SolarWinds argued that it disclosed risks with legally sound specificity prior to a Russian state hack of its Orion platform and correctly informed investors of the breach’s potential impact during the immediate aftermath, according to a dismissal motion and supporting memorandum filed in New York federal court. Cybercriminals breached about 100 organization networks that employed the software, including large corporations and federal agencies.
The public company and Chief Information Security Officer Tim Brown, which the SEC named as defendants, are pursuing a rare challenge to the agency’s first-of-its-kind enforcement action, which alleges securities fraud and controls violations. The defendants claim the SEC’s action, if successful, would broaden the agency’s powers and heighten the requirements for publicly disclosing an organization’s cybersecurity posture.
“SolarWinds made proper, accurate disclosures both before and after the unprecedented SUNBURST cyberattack, which is why this case should be dismissed,” said Serrin Turner, a Latham & Watkins LLP partner representing SolarWinds in the case, in a statement to Bloomberg Law. “The SEC is trying to move the goalposts and force companies to disclose internal details about their cybersecurity programs, which would be both impractical and dangerous.”
The SEC didn’t immediately return a request for comment. In a prior statement to Bloomberg Law, Director Gurbir S. Grewal of the agency’s enforcement division said cases like this “empower CISOs by giving them the credibility and traction they need to effectively advise their company leadership of the consequences of noncompliance.”
Charges that SolarWinds defrauded investors with falsified public statements should be dismissed because the company materially warned investors of a potential nation-state cyberattack before succumbing to the SUNBURST attack, according to the motion.
The securities regulator’s original complaint described risk disclosures to the agency as “hypothetical, generalized, and boilerplate,” citing flaws with the company’s virtual private network network and an internal cybersecurity assessment. But those represented “granular cybersecurity concerns” that SolarWinds need not disclose to investors, the motion said.
SolarWinds also contested the notion that it omitted crucial information from a Form 8-K filed publicly the first business day following the hack, alleging the agency was “nitpicking” rather than proving the company made materially misleading statements.

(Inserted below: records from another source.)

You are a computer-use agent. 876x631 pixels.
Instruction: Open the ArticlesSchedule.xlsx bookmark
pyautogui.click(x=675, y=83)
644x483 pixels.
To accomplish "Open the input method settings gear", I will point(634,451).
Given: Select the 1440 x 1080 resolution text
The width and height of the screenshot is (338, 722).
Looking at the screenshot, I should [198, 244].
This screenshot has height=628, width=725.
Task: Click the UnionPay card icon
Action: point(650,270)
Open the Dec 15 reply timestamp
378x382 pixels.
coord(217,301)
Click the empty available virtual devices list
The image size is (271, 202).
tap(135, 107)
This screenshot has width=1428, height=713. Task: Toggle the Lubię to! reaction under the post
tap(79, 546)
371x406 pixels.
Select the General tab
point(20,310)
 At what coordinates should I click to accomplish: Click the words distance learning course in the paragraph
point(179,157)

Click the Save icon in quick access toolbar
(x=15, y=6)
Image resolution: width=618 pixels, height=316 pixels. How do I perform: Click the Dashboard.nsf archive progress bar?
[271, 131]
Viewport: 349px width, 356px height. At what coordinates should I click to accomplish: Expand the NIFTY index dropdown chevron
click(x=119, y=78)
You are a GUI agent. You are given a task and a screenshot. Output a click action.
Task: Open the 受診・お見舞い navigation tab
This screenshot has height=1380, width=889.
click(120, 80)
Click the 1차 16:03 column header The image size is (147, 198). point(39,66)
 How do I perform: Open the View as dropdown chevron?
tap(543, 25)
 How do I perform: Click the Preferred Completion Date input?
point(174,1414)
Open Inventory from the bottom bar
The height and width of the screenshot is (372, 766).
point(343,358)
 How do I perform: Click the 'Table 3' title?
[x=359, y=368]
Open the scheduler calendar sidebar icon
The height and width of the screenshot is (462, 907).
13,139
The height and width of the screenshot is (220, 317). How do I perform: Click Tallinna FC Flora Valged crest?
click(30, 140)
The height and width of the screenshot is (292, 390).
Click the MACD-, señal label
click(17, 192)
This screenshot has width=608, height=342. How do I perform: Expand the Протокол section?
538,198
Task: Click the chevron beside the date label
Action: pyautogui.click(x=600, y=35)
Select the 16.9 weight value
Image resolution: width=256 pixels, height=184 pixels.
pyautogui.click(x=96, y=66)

While the SEC’s complaint faulted the software maker for not disclosing that at least three organizations had already been impacted by the Orion vulnerability, the dismissal motion said SolarWinds was entitled to conduct a more thorough investigation “before reaching any definitive conclusions.”
The company also called for Judge
“If Congress had meant to authorize the SEC to serve as some sort of roving cybersecurity commissioner for public companies, it would have said so in plainer terms, and there would have been some discussion of it in the legislative history,” the filing said.
Brown is the first executive of a public company to face SEC charges related to cybersecurity, which the agency based on public statements and signatures on internal security attestations it alleges helped mislead investors.
But Brown didn’t aid and abet the alleged fraud or controls violations by signing documents about SolarWinds’ cybersecurity, the filing argued, because the statements in question weren’t intended for investors. Neither did he seek to knowingly violate the disclosure or internal account controls, it said.
The motion to dismiss called Brown’s involvement in the suit “not only unwarranted but inexplicable.”
The case is SEC v. SolarWinds Corp., S.D.N.Y., No. 1:23-cv-09518, motion to dismiss filed 1/26/24.